START Source data

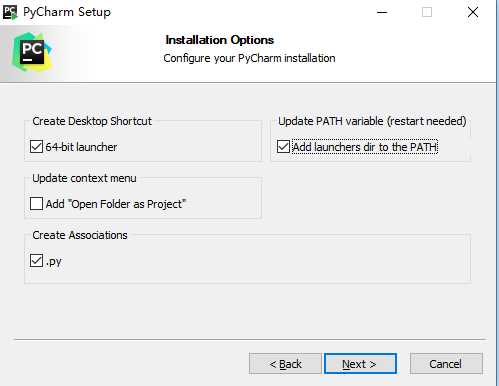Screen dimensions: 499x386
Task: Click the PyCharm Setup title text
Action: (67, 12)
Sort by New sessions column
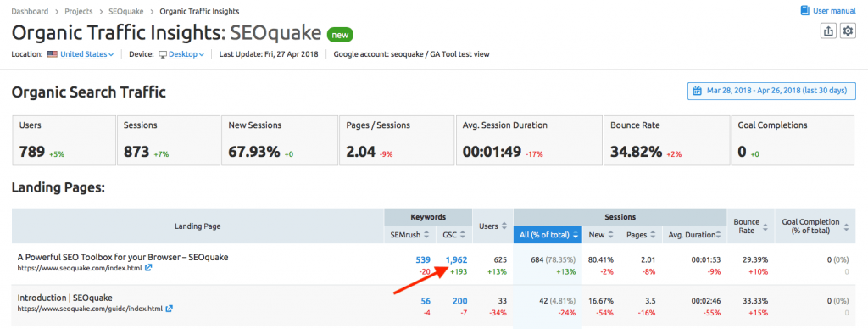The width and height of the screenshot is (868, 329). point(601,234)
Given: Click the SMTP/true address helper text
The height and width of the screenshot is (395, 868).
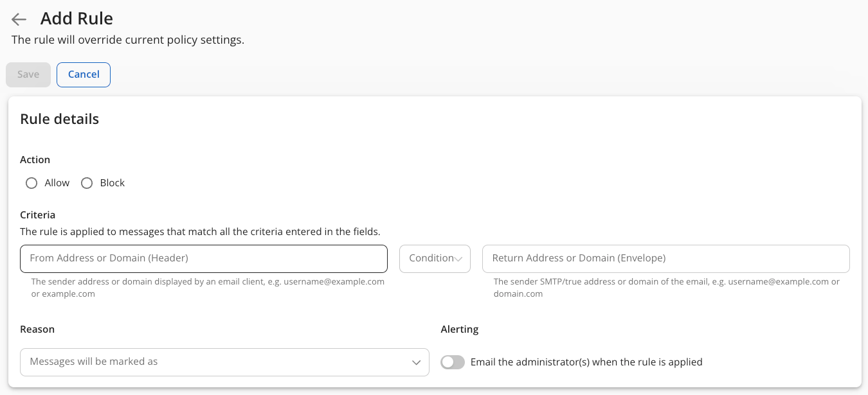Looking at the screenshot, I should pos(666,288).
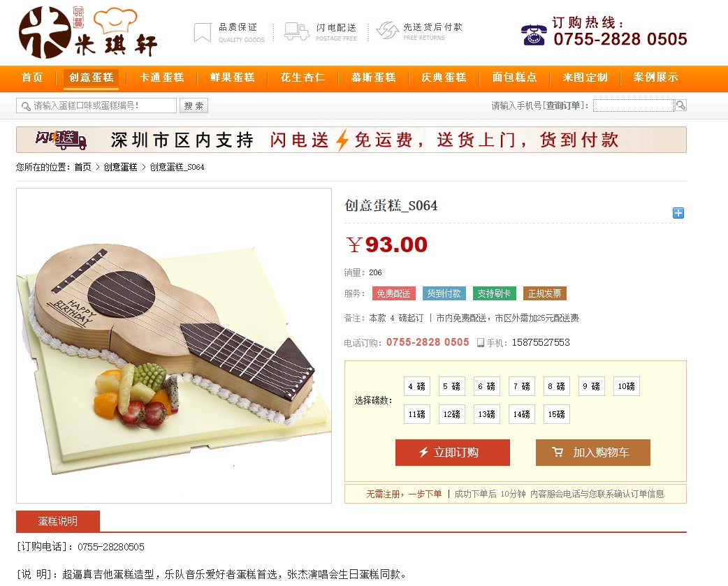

END Source data

What the exercise asks
The copy starts at the line holding "Sort by New sessions column" and ends at the last line of the records above. Transcribe those lines exactly, pictures excluded.

Response below
Sort by New sessions column
The width and height of the screenshot is (868, 329). point(601,234)
Given: Click the SMTP/true address helper text
The height and width of the screenshot is (395, 868).
Looking at the screenshot, I should pos(666,288).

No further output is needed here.